Work item: This exercise asks for every line of the material that includes the word "field".

Data for review:
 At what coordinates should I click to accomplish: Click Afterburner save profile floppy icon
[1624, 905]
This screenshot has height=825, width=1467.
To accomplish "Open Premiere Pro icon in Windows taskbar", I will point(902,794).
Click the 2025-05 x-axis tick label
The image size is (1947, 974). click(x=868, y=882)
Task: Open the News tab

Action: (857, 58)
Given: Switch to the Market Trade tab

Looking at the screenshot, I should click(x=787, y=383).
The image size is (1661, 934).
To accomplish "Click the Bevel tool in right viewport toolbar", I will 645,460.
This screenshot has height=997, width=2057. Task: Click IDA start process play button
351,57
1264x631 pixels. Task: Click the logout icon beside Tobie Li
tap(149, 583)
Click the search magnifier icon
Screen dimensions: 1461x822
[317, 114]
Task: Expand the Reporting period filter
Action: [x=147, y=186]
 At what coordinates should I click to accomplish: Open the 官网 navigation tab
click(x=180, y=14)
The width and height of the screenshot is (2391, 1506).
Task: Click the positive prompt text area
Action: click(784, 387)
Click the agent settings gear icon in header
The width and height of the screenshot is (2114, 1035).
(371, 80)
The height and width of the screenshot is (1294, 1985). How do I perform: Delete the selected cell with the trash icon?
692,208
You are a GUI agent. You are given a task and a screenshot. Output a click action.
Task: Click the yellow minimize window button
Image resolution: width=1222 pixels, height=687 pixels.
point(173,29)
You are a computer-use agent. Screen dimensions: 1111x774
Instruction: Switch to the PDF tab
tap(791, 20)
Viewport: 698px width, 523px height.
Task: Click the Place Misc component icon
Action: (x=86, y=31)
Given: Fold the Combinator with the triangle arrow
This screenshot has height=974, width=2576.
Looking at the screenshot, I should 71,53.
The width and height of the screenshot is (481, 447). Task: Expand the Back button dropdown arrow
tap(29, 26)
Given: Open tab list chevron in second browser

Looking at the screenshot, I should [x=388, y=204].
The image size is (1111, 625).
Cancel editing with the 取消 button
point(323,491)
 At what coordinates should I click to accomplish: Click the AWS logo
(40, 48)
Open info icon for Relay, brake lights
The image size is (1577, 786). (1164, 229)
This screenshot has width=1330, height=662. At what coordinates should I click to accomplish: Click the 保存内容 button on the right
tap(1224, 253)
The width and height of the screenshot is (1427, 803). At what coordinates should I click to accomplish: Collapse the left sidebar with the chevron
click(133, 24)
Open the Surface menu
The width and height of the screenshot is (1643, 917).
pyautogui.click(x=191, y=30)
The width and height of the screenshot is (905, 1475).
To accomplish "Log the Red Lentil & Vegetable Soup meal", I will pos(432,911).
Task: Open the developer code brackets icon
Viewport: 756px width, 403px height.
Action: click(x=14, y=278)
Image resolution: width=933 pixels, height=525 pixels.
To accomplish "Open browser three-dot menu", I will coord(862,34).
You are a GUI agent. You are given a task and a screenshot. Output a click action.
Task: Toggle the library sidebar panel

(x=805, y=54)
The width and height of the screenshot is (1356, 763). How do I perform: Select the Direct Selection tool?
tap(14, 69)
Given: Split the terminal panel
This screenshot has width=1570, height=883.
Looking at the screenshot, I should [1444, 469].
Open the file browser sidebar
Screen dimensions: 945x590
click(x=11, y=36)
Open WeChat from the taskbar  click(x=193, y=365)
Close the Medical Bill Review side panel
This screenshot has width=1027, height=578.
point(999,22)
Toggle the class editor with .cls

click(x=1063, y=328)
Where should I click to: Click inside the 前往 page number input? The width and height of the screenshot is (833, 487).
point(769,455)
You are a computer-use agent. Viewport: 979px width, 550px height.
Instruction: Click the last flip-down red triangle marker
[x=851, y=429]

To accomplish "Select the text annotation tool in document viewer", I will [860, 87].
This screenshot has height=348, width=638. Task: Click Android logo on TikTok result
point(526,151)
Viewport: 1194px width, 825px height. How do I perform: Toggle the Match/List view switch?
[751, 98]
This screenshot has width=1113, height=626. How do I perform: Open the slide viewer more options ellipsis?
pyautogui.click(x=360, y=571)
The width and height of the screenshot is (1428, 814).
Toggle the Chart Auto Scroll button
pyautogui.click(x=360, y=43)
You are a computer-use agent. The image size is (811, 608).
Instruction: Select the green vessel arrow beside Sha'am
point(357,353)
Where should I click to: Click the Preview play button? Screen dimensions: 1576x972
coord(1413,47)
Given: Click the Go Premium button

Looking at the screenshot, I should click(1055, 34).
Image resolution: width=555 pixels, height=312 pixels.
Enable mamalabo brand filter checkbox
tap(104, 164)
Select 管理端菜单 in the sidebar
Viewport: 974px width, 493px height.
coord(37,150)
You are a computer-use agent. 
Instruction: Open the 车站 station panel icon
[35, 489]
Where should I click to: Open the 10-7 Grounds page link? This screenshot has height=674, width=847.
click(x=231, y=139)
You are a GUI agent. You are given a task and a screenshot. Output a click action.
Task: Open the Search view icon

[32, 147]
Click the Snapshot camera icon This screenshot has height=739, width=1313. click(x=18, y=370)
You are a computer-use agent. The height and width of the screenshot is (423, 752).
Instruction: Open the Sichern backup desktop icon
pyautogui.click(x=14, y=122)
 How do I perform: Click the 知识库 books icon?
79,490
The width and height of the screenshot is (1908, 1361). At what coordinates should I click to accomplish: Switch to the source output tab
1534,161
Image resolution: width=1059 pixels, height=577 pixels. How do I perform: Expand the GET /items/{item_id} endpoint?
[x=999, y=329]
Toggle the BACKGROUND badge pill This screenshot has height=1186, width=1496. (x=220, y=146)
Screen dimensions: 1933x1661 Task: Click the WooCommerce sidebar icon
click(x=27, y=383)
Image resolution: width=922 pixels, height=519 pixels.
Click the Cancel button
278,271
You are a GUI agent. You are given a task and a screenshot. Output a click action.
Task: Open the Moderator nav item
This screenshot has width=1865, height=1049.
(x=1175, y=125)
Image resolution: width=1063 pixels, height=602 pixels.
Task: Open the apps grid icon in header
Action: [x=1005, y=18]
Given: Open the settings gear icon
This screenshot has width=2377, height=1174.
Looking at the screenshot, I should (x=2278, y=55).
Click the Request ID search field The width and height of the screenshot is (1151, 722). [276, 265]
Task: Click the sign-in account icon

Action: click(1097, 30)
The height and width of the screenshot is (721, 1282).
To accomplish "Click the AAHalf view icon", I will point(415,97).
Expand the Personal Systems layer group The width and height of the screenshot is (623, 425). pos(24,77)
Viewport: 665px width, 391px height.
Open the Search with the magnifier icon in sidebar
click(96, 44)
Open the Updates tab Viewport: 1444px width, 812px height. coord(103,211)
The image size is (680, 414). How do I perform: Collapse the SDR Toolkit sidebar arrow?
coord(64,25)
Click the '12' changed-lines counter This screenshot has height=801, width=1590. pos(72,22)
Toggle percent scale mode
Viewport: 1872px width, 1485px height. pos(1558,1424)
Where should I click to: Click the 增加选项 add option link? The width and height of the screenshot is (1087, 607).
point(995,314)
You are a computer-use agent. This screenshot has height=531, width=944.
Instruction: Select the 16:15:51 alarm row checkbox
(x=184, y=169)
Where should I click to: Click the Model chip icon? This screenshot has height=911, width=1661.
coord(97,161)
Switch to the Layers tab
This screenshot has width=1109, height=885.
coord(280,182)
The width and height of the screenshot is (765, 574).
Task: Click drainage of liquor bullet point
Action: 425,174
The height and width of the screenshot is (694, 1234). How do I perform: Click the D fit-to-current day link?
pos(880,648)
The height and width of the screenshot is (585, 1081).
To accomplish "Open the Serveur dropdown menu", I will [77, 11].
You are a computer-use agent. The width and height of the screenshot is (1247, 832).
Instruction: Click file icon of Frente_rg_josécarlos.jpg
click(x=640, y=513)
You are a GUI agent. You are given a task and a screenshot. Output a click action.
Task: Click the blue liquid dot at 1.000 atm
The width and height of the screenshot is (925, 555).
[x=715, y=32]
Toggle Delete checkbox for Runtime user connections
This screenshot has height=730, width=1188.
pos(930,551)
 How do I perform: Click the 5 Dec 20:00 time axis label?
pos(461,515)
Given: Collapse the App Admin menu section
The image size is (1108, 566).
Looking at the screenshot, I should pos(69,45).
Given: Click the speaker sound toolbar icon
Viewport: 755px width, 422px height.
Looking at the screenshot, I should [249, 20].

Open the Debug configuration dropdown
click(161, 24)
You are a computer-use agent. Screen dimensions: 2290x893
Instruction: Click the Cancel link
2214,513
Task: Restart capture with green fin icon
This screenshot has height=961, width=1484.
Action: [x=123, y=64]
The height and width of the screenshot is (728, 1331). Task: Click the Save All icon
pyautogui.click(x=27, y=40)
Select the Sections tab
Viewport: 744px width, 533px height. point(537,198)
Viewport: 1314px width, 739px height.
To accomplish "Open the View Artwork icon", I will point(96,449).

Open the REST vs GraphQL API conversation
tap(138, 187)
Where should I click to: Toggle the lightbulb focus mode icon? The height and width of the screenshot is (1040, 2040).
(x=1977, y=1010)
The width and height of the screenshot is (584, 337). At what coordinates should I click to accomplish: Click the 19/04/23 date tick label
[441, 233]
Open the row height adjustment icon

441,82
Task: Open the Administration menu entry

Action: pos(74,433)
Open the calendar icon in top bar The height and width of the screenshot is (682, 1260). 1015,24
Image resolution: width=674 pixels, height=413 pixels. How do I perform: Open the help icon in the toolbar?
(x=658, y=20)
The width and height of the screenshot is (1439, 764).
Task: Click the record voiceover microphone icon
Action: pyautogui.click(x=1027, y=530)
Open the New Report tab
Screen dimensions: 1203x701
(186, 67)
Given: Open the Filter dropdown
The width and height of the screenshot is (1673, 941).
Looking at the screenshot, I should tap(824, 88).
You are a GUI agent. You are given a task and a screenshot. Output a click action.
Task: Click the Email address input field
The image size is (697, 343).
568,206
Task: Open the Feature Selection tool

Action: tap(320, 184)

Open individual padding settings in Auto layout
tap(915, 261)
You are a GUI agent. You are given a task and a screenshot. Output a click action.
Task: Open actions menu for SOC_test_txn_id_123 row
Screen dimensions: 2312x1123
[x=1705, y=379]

Output below:
Click the Request ID search field The width and height of the screenshot is (1151, 722). [276, 265]
Task: Click the Email address input field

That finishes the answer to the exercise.